A new discovery in the solar system has trumped long-accepted theories about the solar system and its edge.

A pink dwarf planet was recently discovered beyond the edge of the solar system in an area originally described as a celestial wasteland. The planet's name is short-termed 2012 VP113 and, because of its initials, it is also known as "Biden."

Biden currently stands as the third farthest object in the solar system. This discovery dispels the once accepted theory that the dwarf planet of Pluto is furthest from the sun.

The pink planetoid is measured at 280 miles and thought to be made up of ice and rock. Due to its initial make-up, Biden's temperature is quite frigid at around minus 430 degrees Fahrenheit. Its color may be the result of the Sun's radiation on its ice, methane, and carbon dioxide surface. The distant planet is said to take about 4,000 years to complete one full orbit.

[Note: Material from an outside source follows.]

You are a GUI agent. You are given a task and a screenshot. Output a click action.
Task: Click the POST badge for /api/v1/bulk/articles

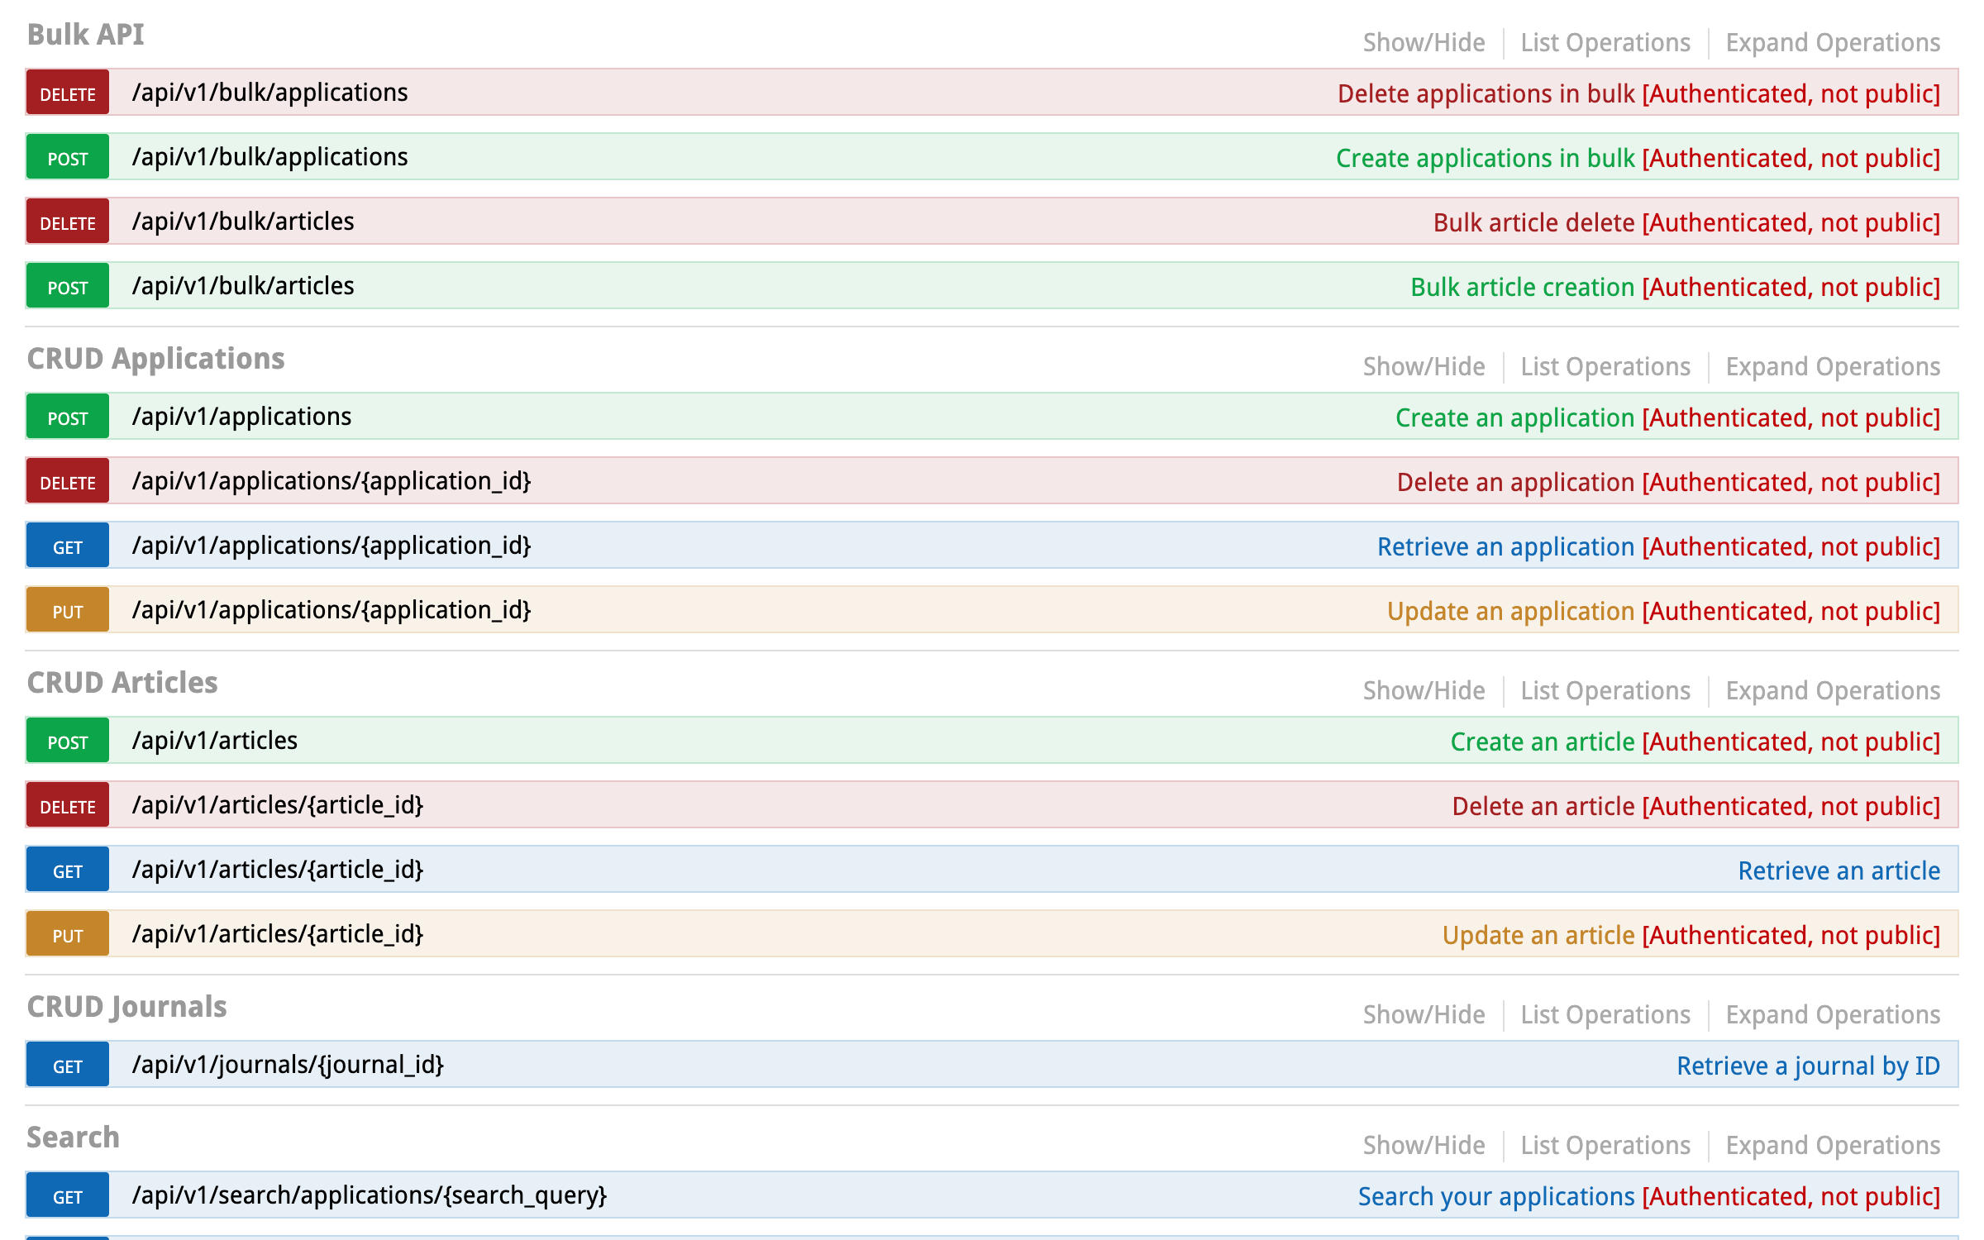[68, 287]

Prior to the Biden discovery, the only dwarf planet discovered beyond the solar system's edge was Sedna. Sedna is named after the mythological Inuit goddess who created the sea creatures of the Arctic.

"Sedna is not a freak," David Rabinowitz, one of Sedna's founders, said. "We can have confidence that there is a new population to explore."

Biden's founders are Scott Sheppard of the Carnegie Institution for Science in Washington, D.C. and Chad Trujillo of the Gemini Observatory in Hawaii. The pair tracked the pink planet by using a new camera on a ground telescope in Chile.

"These objects are not unique. There's a huge number out there," according to Sheppard.

With this new discovery comes further investigation and research into the space beyond our solar system. Scientists will continue to research more objects in an effort to learn how the dwarf planets and the planets of the solar system formed and evolved.